The American Medical Association has given license to a growing and aggressive breed of consumer advertiser–prescription drug makers. At its semiannual meeting in Chicago last week, the group scrapped a longtime ban against direct-to consumer advertising to allow educational pitches.
It’s not that drug marketers needed the AMA’s blessing. Driven by intense competition, they have been pushing the limits of prescription-drug advertising in recent years. Pharmaceutical companies are increasingly shifting their target from physicians to consumers, and they are using mass-media strategies to build their brands.
Upjohn Co. started the avalanche of direct-to-consumer advertising four years ago with its Rogaine baldness treatment. Other companies have been following in droves. Glaxo Inc. is said to be considering a consumer ad campaign for its Sumatriptan migraine remedy, now awaiting federal approval. Earlier this year Marion Merrell Dow Inc. broke an $8 million print and cable TV campaign for its new once-a-day cardiovascular drug, Cardizem CD. Ads target consumers who now take the drug twice a day.
But those campaigns pale next to the $100 million ad war over nicotine patches.
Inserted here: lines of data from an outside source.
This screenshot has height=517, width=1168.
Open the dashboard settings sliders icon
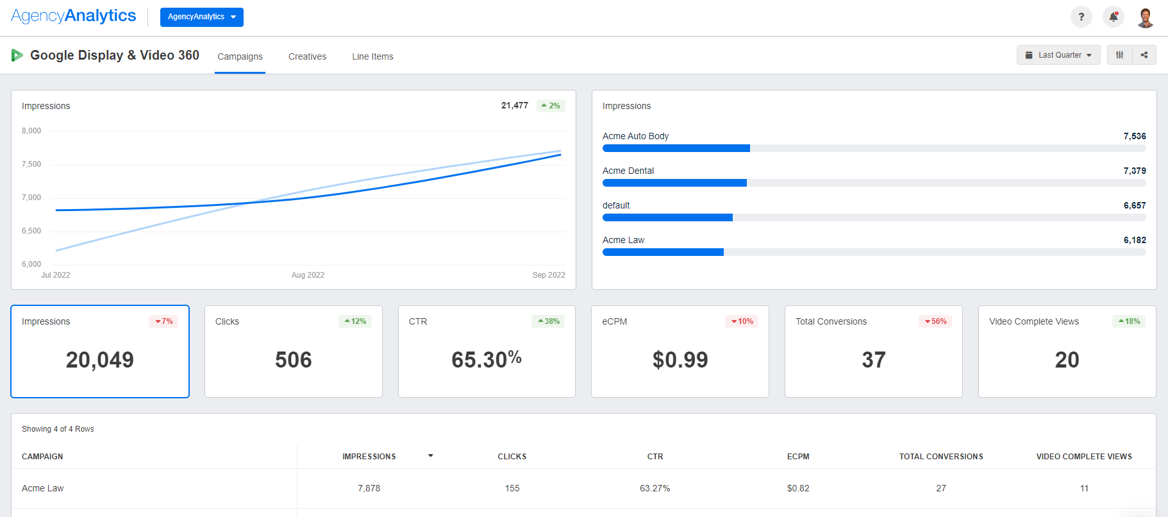coord(1119,55)
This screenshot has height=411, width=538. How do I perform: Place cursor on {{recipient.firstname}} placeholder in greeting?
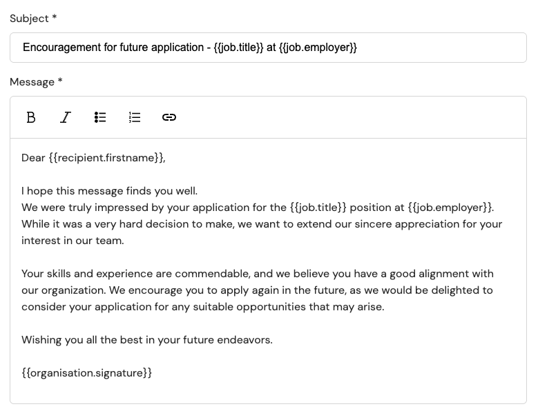[x=106, y=158]
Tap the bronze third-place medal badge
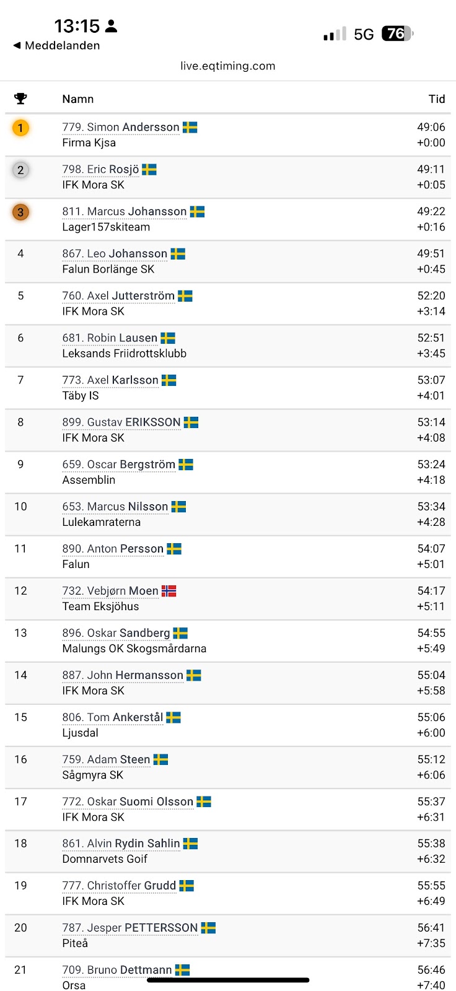This screenshot has height=991, width=456. click(20, 212)
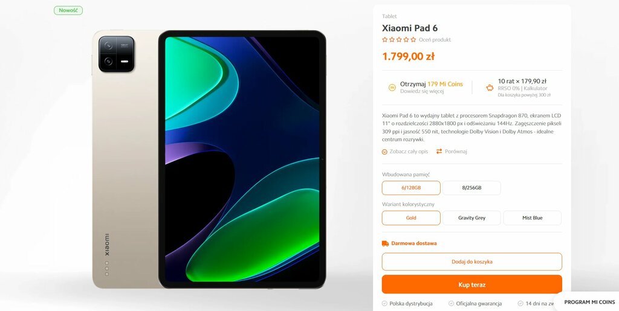Open the PROGRAM MI COINS tab
The width and height of the screenshot is (619, 311).
coord(589,303)
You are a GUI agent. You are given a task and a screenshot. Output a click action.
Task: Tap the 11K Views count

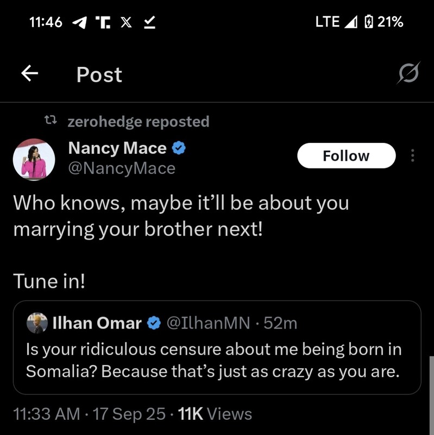tap(215, 414)
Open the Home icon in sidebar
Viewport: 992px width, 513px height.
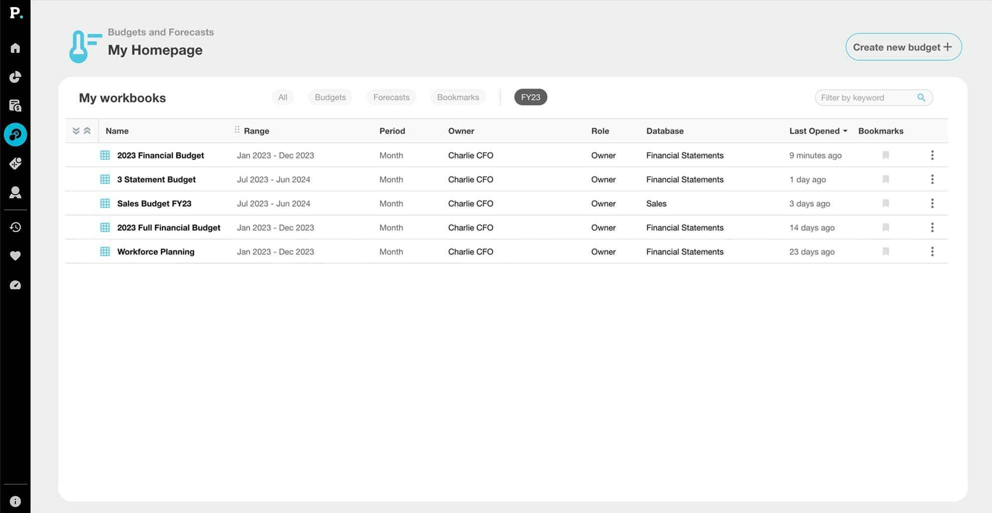tap(15, 48)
The big-bucks competition for consumers is expected to propel that category to $400 million in sales by 1995.
“There’s a tremendous opportunity here for some products,” says securities analyst Barbara Ryan of Alex. Brown & Sons in New York. “People generally want to have more input into their health.”
Upjohn can certainly attest to that. With the introduction of Rogaine, the company went beyond its traditional audience of doctors and appealed directly to end users– balding men. This year Upjohn began pitching women as well. Worldwide sales of Rogaine grew from $87 million in 1988 to $143 million last year. Direct response to the company’s 800 number rose from 165,000 in 1989 to more than one million last year.
“In 1988 the bulk of the advertising campaign focused on building general awareness,” says Ellen Miller, executive director of Upjohn’s dermatology division. “We used up a lot of national airtime. Now we’ve narrowed the focus and do more direct response. We’ve learned how to reach out to those who are really concerned about hair loss.”
The more recent battle of the nicotine patches have brought Marion Merrell Dow, Ciba-Geigy Ltd., American Cyanamid Co. and WarnerLambert to the national airwaves. Marion Merrell Dow, the first to receive federal approval, has been the most aggressive. It spent about $1 million to pitch its Nicoderm patch on CBS’ Super Bowl coverage in January. With WarnerLambert set to enter the fray next month with Nicotrol, total ad spending for the category should reach $100 million.
Upjohn’s Miller expects the consumer-advertising boom to continue, as doctors have less time to spend with sales reps and consumers become better educated. “You’re dealing with a different type of consumer these days,” she says. “They want to be a participant rather than someone who merely takes instructions and follows orders.”